A memória daqueles dias segue viva, cinco décadas depois. Quando a guerra começou, as aulas no conservatório de Hanoi, capital do Vietnã, foram interrompidas. Professores foram levados para diferentes locais do país. E Dang Thai Son, aos 8 anos, viu sua vida mudar completamente.
“A constante era o piano”, ele lembra. Os camponeses que abrigaram os artistas não gostavam de ter o instrumento em casa, pois temiam que o som os impedisse de ouvir aviões inimigos. Mas cabanas eram construídas para que a música continuasse a ser feita.
“E foi ali que minha relação com a obra de Chopin começou. Eu me sentava no chão e ouvia minha mãe tocar. E a música do compositor estava ali, sempre presente.”
Com o tempo, Son tornou-se um dos grandes pianistas de sua geração. Foi estudar em Moscou. Em 1980, venceu o Concurso Chopin, em Varsóvia. E tornou-se intérprete de referência desse repertório, com o qual se apresenta nesta terça, 18, na Sala São Paulo, na abertura do Festival Chopin. “A beleza da música do compositor sempre me fascinou. A poesia, a magia. Com o tempo, fui compreendendo a profundidade do que ele escreveu”, explica.
Mas a relação foi além de aspectos musicais. “Eu reconheço na sua produção um sentimento de nostalgia que me soa familiar. Chopin também precisou deixar a Polônia. Há uma saudade de casa, algo que o mantinha próximo de sua origem, que eu também sinto. Chopin se tornou o idioma com o qual me comunico com o mundo lá fora.”
O programa do recital terá como eixo obras do compositor, como acontecerá também nos demais recitais do festival: o polonês Jakub Kuszlik toca no dia 23 no Theatro São Pedro; o canadense JJ Li Bui apresenta-se no dia 26 no Teatro B32; e a polonesa Ewa Poblocka sobe ao palco do Theatro Municipal no dia 30.
Son resolveu, porém, abrir seu recital de hoje com a Sonata nº 11 - Alla Turca, de Mozart. A peça foi escolhida com cuidado. O festival homenageia o pianista brasileiro Nelson Freire, morto em novembro do ano passado. E o pianista vietnamita conta que é uma das peças que mais gostava de ouvir o colega brasileiro tocar.

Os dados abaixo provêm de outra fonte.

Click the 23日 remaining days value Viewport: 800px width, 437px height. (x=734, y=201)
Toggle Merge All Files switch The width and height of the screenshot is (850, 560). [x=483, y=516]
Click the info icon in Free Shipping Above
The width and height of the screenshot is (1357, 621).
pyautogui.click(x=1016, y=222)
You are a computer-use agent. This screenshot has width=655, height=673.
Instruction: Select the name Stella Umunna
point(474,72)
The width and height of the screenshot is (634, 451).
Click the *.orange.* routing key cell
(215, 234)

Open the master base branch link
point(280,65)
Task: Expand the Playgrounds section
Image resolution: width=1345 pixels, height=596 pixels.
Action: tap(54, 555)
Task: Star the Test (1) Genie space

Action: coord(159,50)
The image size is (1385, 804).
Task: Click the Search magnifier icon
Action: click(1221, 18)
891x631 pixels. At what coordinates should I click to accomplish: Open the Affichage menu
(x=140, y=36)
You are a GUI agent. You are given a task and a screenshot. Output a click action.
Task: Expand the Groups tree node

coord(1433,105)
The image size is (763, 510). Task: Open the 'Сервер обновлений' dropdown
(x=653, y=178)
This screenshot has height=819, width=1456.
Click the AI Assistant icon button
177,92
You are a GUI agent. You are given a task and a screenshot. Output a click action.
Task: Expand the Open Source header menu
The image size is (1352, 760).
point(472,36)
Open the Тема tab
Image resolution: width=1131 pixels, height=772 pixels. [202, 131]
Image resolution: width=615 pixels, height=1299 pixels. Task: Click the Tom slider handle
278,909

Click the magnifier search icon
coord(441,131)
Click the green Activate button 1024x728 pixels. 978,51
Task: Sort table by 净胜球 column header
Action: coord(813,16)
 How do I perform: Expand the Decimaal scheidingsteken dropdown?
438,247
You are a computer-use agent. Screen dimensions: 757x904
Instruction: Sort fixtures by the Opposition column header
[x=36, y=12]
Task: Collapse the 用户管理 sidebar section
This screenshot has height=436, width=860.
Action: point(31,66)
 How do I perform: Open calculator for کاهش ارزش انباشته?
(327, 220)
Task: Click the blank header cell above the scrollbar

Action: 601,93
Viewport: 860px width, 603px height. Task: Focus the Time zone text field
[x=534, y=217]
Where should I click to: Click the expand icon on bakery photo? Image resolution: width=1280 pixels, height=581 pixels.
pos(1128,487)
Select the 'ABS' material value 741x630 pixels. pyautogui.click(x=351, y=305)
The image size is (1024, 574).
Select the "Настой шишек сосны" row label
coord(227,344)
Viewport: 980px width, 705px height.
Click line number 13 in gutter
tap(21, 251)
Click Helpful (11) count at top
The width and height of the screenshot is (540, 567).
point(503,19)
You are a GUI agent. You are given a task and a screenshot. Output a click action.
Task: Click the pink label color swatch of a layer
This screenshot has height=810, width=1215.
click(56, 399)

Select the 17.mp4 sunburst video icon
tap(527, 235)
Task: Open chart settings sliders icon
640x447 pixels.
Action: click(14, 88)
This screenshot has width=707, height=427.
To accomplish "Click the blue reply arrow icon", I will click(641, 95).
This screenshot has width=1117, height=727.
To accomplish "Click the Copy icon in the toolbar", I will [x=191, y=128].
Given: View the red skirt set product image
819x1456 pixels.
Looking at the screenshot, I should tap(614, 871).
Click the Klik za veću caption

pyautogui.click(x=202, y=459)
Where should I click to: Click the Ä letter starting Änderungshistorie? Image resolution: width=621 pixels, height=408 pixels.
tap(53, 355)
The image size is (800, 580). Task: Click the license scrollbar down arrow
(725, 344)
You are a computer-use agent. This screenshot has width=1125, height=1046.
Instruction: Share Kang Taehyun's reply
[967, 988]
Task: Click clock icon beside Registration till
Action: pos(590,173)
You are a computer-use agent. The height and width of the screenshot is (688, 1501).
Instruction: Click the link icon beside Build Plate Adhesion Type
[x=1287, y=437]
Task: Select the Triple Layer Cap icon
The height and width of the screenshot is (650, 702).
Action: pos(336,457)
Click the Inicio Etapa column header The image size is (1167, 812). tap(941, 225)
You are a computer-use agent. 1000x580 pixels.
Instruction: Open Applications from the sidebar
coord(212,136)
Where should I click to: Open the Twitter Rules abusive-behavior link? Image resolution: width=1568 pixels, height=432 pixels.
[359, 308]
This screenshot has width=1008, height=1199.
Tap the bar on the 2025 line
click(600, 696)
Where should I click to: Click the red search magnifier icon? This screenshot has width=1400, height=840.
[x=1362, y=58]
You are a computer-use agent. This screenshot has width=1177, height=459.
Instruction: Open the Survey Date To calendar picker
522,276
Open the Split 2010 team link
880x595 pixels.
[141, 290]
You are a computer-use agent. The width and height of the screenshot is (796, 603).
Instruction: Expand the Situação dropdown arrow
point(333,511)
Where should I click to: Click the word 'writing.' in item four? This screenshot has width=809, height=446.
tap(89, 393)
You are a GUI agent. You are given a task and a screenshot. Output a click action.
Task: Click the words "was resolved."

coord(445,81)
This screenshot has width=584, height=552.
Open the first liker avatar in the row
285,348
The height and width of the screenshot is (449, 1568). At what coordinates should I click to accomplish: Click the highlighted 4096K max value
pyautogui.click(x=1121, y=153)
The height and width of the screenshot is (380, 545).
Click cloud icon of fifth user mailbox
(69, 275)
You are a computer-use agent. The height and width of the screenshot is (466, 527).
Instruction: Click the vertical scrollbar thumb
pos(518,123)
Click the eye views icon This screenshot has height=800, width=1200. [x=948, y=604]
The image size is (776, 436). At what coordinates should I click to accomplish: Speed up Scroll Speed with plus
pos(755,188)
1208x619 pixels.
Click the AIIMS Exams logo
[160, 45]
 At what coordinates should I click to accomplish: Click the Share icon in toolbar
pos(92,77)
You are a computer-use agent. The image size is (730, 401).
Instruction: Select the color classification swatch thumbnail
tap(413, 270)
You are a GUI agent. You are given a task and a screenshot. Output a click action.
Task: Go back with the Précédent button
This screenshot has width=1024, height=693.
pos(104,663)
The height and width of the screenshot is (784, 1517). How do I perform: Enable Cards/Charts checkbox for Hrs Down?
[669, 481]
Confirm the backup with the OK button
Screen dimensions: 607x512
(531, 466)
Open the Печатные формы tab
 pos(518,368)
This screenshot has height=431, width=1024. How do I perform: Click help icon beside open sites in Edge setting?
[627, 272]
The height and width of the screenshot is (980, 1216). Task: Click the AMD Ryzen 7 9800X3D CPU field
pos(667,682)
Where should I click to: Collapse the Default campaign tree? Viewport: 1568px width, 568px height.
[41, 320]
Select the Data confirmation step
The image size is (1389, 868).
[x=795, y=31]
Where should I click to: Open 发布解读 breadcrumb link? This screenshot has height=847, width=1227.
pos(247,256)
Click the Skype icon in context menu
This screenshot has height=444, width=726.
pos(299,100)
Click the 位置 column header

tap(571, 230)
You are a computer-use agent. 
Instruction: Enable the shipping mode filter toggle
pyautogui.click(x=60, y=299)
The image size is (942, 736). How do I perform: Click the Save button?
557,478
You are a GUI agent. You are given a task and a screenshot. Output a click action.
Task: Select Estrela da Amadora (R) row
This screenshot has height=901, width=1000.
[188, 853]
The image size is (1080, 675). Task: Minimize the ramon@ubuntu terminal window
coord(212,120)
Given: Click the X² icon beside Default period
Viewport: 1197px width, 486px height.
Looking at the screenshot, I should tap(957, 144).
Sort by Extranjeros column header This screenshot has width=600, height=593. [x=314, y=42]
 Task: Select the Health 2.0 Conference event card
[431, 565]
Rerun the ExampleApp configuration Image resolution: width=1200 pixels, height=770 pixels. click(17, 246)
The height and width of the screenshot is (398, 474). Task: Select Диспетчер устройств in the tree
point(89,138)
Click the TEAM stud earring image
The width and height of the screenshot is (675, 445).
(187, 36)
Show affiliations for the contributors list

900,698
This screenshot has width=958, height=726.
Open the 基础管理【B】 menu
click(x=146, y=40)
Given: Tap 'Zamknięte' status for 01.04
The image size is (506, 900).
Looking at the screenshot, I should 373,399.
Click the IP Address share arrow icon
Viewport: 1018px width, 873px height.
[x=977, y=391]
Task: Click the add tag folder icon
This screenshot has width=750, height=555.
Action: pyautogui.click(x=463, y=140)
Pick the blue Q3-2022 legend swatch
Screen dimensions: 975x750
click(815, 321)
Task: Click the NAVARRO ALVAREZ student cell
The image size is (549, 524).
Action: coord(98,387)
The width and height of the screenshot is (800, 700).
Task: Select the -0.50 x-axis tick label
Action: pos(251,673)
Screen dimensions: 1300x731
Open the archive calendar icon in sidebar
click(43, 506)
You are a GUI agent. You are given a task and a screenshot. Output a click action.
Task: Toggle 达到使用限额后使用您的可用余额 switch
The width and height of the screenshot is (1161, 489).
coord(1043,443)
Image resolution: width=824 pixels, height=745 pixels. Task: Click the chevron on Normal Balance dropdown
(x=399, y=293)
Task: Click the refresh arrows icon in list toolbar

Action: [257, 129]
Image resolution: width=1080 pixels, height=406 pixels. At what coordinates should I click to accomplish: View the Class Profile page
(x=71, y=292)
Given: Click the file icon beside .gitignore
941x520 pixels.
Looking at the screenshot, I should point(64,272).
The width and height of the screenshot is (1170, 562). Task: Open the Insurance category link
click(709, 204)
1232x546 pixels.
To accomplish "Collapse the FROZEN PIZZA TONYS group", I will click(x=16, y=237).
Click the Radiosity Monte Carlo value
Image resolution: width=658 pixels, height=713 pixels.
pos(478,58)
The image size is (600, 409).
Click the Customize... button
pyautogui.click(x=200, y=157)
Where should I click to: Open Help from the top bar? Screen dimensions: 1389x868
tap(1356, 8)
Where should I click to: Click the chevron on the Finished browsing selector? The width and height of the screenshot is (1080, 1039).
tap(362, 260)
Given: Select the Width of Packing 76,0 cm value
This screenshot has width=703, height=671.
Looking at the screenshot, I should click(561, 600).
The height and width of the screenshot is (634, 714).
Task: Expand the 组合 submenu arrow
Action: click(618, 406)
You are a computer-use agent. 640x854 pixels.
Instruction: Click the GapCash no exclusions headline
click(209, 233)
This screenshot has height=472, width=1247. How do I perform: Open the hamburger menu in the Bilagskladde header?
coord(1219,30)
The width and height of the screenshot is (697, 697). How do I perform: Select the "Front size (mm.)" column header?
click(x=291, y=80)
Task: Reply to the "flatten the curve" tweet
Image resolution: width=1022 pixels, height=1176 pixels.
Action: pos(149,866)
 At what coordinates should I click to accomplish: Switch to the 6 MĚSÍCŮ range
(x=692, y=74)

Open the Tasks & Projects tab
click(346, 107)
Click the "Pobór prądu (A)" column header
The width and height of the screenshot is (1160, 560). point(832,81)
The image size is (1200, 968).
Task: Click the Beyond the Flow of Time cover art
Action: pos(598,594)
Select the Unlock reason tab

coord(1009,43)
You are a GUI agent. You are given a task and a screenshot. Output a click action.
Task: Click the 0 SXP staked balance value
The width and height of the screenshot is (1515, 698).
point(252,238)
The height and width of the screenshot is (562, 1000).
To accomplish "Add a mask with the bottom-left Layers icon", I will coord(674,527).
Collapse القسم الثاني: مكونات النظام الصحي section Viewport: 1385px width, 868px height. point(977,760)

“Eu me liguei ao Nelson desde que o ouvi em um disco, ainda em Moscou. Foi uma revelação”, conta o pianista. Com o tempo, vivendo no Ocidente, Son conheceu pessoalmente Freire e os dois passaram a conviver com frequência. “Nelson era generoso com músicos mais jovens. Ouvindo-o tocar, eu me dei conta de que ser livre no palco tem a ver com a liberdade na vida.”